Solved – the fastest method for determining collinearity degree

large datamulticollinearityvariance-inflation-factor

Given a large amount of data, how would I determine the degree of collinearity between all the variables? Preferably without relying on calculating linear regression between a variable and every other variable? Specifically, I need to find the collinearity between any single variable and every single other variable.

For this instance, we'll say the data has 10k variables and 100 million lines.
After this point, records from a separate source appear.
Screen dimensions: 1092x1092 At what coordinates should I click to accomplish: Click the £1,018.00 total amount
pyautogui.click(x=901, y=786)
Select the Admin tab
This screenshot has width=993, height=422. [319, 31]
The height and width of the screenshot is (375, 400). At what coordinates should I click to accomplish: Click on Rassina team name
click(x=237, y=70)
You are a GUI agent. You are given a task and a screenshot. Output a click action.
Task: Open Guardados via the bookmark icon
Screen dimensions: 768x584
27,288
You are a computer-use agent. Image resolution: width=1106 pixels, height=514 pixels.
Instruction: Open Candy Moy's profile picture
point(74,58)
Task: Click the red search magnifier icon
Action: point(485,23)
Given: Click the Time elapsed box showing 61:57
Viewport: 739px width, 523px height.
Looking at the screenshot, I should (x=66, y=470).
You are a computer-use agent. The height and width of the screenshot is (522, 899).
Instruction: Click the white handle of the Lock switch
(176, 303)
I don't need a software package per se, a link to a relevant paper is fine.

Best Answer

The condition number is the statistic you want to look at. It's an exhaustive measure of colinearity of your design space and much cheaper to compute than the VIF. The formula is:

$$2\log\left(\frac{d_1(X_s)}{d_p(X_s)}\right) (1)$$

where $d_p$ ($d_1$) is the smallest (largest) singular value of $X_s$ and $X_s$ are the centred, re-scaled variables.

Reading your comment: this is what I was suspecting. To compute the condition # you don't need all 100e6 data points. Just samples, randomly, in the order of 100e3 (by experimenting with simulated datasets you can convince yourself that to get reliable results you should target about 5*k, where k is the # of non collinear variables so even 100e3 is very large already).

That should already give you a pretty good idea what variables are causing collinearity.

Also, you have specialized algorithm to compute the first and last few singular values and the last few singular vector only. There are algorithms do get these w/o computing the full SVD of $X$ (SVD-S). However, I don't know if these are implemented in R so to make the example below accessible I'll just use a small example and the classical SVD from R.

A high condition number (typically when the ratio (1) is larger than 10) tells you that $X_s'X_s$ is ill-conditioned, that there are components that can be re-written as (near) linear combination of the other variables. Below I give a brief (small scale) example of how SVD can be used to uncover such relations.

n<-100
p<-20
#non-ill conditioned part of the dataset.
x<-matrix(rnorm(n*p),nc=p)
x<-scale(x)
#introduce a variable that causes x to be 
#ill conditioned.
y<-x%*%c(rnorm(3),rep(0,p))[1:p]
y<-scale(y)
x<-cbind(x,y)
p<-ncol(x)

A<-svd(x,nu=0)
#x is ill-conditioned: this ratio is larger 
#than 10. (step 1)
2*log(A$d[1]/A$d[p])

#check what is causing it: (step 2)
round(A$v[,ncol(A$v)],2)
#you can write the last variable as (.23*x_1+.5*x_2-.45*x_3)/(-.7) [1]
#here the relation is exact because:
min(A$d)
#is 0. if min(A$d)>0 then this gives you how much there is noise 
#there is arround [1].

#so I remove the last variable. (step 3)
x<-x[,-ncol(x)]
#no more ill-condition.
2*log(A$d[1]/A$d[p-1])

This is for the linear algebra of the problem when there is a single variable causing the ill-regression. In most case you will have more than one (near) exact relationship and you will have to repeat steps 1 through 3. In practice, the computational specifics will depend on how clever is the approach you use to solve the SVD problem.

You can make yourself an idea of how many exact relationships there are in your dataset by computing

$$2\log\left(\frac{d_1(X_s)}{d_j(X_s)}\right)$$

for all $j$'s. To do this you only need the singular values which you can get at cost $O(p^2)$